Short problem =>
Reproduce, word for word, everything in the Oscar campaign article below from "Oscar Getty 1.jpg" down to "for this moment.".

Document text =>
= = = =

Let’s Talk About the Tackiest Oscar Campaign of All Time

By Kayleigh Donaldson | Film | February 1, 2022 |

By Kayleigh Donaldson | Film | February 1, 2022 |


Oscar Getty 1.jpg

The Oscar nominations will be announced this month and I am already preparing myself for a mountain of disappointment. This is my annual tradition: spend way too much time caring about this rigmarole, get invested in the hopeless belief that the Academy will be different this year, then groan endlessly when the same assembly line of middlebrow meh-ness sweeps the board. I don’t do sports, friends, this is all I have. But there is one part of this nonsense I love: the campaigning. The high-low stakes of various multi-millionaires revealing their full thirst, schmoozing as if their lives depend on it, all to win a small gold man to stick on top of their toilet cistern. It’s great. I love the obvious hunger for respect, the industry hoop-jumping, and the ways that all of this desperation is commodified by an industry that spends all year waiting for this moment.

= = = =

Record excerpts =>
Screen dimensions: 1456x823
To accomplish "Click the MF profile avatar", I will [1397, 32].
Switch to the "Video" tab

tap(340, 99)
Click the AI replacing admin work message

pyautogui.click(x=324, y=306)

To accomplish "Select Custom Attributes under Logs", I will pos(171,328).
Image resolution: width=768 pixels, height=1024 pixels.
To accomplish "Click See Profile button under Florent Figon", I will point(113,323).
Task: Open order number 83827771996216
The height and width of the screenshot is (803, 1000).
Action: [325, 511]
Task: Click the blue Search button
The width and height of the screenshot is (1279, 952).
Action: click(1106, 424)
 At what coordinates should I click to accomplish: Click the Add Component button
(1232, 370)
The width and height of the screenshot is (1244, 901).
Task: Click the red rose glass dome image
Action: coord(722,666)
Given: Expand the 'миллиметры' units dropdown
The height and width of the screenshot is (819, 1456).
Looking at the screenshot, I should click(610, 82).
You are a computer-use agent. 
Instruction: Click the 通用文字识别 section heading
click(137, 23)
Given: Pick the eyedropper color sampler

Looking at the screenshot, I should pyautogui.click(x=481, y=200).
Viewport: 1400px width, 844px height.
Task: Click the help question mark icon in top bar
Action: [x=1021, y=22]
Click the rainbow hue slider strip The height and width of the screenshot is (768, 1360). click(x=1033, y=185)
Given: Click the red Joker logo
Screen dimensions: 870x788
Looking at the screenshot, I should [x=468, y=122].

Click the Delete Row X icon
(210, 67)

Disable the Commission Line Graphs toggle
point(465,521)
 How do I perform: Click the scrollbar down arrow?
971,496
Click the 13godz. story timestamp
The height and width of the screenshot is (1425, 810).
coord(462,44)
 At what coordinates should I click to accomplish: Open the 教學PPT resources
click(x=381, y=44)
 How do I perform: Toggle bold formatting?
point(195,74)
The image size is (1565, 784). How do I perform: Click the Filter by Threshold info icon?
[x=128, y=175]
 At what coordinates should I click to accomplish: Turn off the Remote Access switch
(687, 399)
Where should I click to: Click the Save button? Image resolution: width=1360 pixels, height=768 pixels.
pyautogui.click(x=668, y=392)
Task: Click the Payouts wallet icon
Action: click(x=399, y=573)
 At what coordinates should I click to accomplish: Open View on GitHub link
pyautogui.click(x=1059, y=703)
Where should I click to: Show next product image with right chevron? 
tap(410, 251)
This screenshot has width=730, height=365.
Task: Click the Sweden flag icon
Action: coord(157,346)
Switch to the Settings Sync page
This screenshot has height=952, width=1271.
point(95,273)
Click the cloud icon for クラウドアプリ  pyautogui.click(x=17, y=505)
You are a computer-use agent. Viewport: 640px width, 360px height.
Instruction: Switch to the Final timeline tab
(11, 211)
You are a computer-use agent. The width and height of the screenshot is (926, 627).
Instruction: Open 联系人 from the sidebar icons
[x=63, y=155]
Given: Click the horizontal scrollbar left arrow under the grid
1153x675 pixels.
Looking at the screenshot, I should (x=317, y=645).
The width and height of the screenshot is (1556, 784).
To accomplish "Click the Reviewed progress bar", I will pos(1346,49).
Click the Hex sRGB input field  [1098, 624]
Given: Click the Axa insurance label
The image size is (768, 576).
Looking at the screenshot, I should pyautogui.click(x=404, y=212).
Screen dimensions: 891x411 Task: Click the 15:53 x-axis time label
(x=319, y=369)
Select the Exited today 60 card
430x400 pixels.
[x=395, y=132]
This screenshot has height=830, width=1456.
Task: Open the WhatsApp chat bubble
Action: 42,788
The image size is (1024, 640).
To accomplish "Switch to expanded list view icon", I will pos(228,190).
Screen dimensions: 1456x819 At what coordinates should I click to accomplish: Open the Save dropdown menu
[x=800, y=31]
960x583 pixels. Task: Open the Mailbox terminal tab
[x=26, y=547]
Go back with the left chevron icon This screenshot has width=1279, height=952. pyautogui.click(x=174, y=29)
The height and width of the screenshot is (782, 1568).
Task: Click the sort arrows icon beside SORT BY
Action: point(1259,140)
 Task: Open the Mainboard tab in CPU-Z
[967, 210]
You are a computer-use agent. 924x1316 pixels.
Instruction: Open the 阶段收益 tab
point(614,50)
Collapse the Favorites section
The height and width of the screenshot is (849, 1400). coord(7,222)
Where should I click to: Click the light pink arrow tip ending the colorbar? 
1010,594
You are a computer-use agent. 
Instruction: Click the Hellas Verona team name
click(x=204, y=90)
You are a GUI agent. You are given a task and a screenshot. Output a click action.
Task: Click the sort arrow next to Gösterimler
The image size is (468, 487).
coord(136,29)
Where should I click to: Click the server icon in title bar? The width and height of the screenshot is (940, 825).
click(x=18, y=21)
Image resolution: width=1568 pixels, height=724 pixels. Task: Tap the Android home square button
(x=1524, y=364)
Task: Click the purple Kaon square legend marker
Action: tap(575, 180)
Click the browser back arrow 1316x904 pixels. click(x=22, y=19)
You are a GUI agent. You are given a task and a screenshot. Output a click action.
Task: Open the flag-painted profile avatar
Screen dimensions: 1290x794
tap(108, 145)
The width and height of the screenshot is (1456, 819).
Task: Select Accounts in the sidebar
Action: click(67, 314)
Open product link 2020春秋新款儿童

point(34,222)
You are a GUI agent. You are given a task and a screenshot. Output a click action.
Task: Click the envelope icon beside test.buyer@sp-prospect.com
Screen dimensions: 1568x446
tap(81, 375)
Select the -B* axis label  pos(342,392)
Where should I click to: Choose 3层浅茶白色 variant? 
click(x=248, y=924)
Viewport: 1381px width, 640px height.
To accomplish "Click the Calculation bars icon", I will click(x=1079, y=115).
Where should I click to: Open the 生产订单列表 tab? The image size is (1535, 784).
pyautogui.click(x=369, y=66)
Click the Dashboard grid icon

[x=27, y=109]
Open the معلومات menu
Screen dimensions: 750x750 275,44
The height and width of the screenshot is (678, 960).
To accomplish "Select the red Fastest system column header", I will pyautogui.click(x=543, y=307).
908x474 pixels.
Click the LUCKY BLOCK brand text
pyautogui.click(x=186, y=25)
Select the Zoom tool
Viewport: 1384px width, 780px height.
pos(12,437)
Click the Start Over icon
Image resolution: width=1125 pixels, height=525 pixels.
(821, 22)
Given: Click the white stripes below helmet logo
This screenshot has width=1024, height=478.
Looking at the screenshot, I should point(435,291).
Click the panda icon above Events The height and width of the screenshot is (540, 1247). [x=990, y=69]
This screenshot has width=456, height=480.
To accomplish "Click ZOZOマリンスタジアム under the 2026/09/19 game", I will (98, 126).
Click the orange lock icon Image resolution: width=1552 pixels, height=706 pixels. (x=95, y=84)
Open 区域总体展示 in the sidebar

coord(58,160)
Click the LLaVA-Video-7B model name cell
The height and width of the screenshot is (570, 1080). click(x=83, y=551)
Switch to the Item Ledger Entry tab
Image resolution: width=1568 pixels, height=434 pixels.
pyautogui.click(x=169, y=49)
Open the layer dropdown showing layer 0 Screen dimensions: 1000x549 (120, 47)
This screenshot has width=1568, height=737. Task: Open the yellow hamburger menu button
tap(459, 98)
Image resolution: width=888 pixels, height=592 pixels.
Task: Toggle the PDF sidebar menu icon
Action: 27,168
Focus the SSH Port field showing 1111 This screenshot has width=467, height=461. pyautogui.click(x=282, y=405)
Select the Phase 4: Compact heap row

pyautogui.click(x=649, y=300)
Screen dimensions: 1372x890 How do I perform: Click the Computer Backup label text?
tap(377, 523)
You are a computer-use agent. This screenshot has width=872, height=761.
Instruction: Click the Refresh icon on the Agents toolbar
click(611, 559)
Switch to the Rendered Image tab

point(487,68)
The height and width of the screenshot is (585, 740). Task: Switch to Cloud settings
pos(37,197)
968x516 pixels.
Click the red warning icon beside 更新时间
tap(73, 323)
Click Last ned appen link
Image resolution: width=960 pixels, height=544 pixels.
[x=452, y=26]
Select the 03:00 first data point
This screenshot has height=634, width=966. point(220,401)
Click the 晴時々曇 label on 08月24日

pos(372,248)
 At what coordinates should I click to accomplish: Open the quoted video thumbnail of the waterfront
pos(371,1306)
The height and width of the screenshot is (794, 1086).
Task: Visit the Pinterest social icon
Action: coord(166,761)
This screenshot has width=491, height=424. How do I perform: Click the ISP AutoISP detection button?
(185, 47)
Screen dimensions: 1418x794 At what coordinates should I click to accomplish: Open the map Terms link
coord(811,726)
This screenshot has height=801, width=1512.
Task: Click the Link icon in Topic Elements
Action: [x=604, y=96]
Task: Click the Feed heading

= = = =

Answer to the problem =>
Oscar Getty 1.jpg

The Oscar nominations will be announced this month and I am already preparing myself for a mountain of disappointment. This is my annual tradition: spend way too much time caring about this rigmarole, get invested in the hopeless belief that the Academy will be different this year, then groan endlessly when the same assembly line of middlebrow meh-ness sweeps the board. I don’t do sports, friends, this is all I have. But there is one part of this nonsense I love: the campaigning. The high-low stakes of various multi-millionaires revealing their full thirst, schmoozing as if their lives depend on it, all to win a small gold man to stick on top of their toilet cistern. It’s great. I love the obvious hunger for respect, the industry hoop-jumping, and the ways that all of this desperation is commodified by an industry that spends all year waiting for this moment.